God forbid, teenagers and young adults don’t want to be seen using the same emoji as their grandparents! But we aren’t the only targets as evidenced by Burge’s over-35 comment.
Interestingly enough the millennials (those born between 1980-1996), many of whom are trying to remain cool as they approach their 30s and 40s, also seem to be the target this time around. Add to the millennial’s overuse of this suddenly uncool emoji, calling their dog “doggo” (didn’t even realize this was a thing), skinny jeans, and even side parts are also out and a sign that you’re old and “out of touch.”
As one millennial writer put it in an article for Yahoo!Sports: “As a life-long side parter, ouch.”
According to that article, Gen Z also makes fun of the way millennials use the word “adulting”, their addiction to avocado toast and Starbucks coffee, and the way they refer to themselves as “90 kids.”
It’s Karma Folks
What’s kind of funny about all this is that millennials have been making fun of us boomers for years.
Remember the popular phrase, “OK Boomer” that began circulating a couple of years ago? As I wrote in a blog on this subject, the term seemed to insinuate us boomers are old-fashioned, resistant to change, behind on technology, and out of touch.
So, I guess, what goes around comes around.
But nonetheless, as I’ve written about before, I hate to see anyone using insulting and dismissive catchphrases purely based on what generation people happen to be born in – which is completely out of our control, by the way. One day, Gen Z will become old and no doubt get a taste of their own medicine. Everyone does get old eventually, you know.

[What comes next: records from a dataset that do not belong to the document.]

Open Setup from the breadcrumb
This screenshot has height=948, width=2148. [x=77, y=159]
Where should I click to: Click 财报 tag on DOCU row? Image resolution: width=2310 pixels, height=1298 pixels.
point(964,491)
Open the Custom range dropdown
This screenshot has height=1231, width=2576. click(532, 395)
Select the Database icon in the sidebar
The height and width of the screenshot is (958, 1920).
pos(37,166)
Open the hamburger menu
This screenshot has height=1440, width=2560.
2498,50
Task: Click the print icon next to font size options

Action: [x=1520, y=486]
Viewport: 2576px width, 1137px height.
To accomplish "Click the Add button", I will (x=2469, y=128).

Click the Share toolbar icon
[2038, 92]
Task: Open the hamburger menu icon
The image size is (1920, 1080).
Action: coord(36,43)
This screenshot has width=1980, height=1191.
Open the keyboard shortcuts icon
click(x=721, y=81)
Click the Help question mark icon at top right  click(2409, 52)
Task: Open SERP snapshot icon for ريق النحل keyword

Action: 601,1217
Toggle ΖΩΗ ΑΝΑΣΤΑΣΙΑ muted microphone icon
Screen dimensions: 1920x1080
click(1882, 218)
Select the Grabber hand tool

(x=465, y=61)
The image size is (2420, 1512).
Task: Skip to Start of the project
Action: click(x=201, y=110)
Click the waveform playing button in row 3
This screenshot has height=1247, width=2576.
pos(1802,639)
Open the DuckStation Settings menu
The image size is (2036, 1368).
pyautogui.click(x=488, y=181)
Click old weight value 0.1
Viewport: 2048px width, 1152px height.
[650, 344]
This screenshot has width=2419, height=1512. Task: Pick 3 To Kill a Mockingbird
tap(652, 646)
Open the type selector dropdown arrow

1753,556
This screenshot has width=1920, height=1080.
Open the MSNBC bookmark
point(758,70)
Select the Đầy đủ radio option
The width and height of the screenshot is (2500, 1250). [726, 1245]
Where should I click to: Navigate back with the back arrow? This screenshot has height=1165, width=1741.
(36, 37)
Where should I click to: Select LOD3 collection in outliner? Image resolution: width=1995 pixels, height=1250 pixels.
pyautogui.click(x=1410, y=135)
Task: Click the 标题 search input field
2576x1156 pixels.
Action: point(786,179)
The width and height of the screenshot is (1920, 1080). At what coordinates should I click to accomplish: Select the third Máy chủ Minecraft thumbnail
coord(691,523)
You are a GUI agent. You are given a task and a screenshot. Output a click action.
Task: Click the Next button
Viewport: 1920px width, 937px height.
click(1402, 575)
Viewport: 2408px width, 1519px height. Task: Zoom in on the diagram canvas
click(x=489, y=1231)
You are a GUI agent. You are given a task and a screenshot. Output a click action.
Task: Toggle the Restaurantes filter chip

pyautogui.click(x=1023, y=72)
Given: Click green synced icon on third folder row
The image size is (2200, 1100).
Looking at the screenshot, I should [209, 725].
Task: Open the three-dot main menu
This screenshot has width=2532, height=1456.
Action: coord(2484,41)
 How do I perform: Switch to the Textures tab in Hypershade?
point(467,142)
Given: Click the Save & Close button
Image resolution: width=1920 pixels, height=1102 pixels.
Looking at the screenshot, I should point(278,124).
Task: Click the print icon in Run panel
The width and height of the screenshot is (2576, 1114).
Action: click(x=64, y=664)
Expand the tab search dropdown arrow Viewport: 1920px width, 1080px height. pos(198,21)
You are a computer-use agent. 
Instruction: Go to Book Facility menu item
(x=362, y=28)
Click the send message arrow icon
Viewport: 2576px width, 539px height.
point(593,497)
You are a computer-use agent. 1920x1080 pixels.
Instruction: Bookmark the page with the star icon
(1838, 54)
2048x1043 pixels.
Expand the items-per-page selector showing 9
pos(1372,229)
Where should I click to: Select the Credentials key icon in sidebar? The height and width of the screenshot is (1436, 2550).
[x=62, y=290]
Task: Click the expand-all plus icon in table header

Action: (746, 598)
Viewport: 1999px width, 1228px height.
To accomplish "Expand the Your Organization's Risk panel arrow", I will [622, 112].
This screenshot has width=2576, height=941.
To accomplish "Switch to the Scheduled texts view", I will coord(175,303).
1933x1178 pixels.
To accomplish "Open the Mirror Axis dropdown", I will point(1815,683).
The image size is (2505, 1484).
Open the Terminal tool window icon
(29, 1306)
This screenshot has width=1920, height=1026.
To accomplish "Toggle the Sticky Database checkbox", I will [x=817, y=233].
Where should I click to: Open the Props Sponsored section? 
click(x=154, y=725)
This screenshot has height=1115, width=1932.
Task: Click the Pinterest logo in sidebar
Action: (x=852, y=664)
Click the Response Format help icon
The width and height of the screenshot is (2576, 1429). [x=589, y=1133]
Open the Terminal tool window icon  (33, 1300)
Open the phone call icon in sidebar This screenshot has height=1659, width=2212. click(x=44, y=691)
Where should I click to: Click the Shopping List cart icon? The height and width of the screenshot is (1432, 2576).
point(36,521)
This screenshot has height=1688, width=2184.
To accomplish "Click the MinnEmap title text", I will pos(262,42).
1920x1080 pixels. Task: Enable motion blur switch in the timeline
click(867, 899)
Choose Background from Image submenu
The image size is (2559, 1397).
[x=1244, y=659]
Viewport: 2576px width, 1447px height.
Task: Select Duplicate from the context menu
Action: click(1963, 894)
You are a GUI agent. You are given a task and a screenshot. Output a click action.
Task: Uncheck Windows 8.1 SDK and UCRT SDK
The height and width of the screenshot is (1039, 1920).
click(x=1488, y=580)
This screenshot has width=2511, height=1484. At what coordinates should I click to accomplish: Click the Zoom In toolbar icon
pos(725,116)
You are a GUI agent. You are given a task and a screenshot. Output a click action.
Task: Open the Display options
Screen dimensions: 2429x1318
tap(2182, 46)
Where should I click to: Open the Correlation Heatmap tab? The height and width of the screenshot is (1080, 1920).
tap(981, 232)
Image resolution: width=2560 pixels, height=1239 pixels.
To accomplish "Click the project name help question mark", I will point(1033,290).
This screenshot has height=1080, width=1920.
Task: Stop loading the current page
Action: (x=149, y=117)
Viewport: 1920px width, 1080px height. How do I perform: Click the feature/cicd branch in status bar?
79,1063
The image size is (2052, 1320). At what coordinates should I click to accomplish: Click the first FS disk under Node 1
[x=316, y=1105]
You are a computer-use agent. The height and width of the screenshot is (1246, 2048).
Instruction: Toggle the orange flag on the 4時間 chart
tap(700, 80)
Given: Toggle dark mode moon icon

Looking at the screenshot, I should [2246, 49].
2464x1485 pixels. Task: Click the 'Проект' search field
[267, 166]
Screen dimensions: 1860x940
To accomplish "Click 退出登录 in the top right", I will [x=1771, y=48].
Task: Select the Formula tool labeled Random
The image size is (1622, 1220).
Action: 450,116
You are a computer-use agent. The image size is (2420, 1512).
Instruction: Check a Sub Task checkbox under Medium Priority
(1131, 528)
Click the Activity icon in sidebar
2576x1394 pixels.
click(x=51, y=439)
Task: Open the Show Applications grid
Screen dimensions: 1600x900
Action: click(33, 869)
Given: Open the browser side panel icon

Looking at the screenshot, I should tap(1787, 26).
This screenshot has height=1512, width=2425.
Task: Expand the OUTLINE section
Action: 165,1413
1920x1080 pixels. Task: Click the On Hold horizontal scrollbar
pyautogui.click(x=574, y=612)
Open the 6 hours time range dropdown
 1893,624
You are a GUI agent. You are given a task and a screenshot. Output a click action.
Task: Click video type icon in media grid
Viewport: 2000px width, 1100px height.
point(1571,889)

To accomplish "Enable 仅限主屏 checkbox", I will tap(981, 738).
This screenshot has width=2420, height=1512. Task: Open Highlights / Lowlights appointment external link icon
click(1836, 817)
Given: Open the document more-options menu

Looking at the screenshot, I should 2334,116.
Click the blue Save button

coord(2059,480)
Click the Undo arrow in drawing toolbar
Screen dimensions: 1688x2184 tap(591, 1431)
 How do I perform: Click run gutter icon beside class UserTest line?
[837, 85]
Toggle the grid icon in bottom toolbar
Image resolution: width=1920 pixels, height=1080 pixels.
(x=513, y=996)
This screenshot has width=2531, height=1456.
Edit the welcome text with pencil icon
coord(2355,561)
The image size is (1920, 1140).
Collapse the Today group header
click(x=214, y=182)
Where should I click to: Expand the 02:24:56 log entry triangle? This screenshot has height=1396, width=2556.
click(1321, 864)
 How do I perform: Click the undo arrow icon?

Myself, I’m tired of the way all the social platforms has made insulting each other way too easy. I’m so weary of this need everyone seems to have to spout every opinion in their head and then attack those who don’t agree with them. I’m tired of ageism. I wish mutual respect could replace this senseless mocking of each other. Why can’t the “generation gap” become uncool and out-of-date?
Saying all that, don’t take it too hard, millennials. One day, you’ll get to our age and you just won’t care as much what other people think.
After a recent viral TikTok listed all the things millennials do that Gen Z doesn’t approve of, millennials responded by defending their fashion choices, hairstyles, and emoji usage. They pointed out that Gen Z once encouraged each other to eat Tide Pods as a viral challenge and that younger people lack the ability to write in cursive. So there! But does all of this really matter?
Take comfort, millennials, you’ll reach the age when you won’t care what anyone else thinks about your emoji habits and won’t feel this need to defend your choices.
In fact, I think this boomer will use the laugh cry emoji even more just to be rebellious. And my side part is staying too. And even though I’m not a millennial, I do enjoy me some avocado toast from time to time.
That’s the great thing about getting older, as I wrote about when I turned 60. I know what matters, and the overuse of an emoji isn’t one of them! Make fun of us, but being an older adult is liberating in that sense.
Don’t worry, millennials. You’ll get there.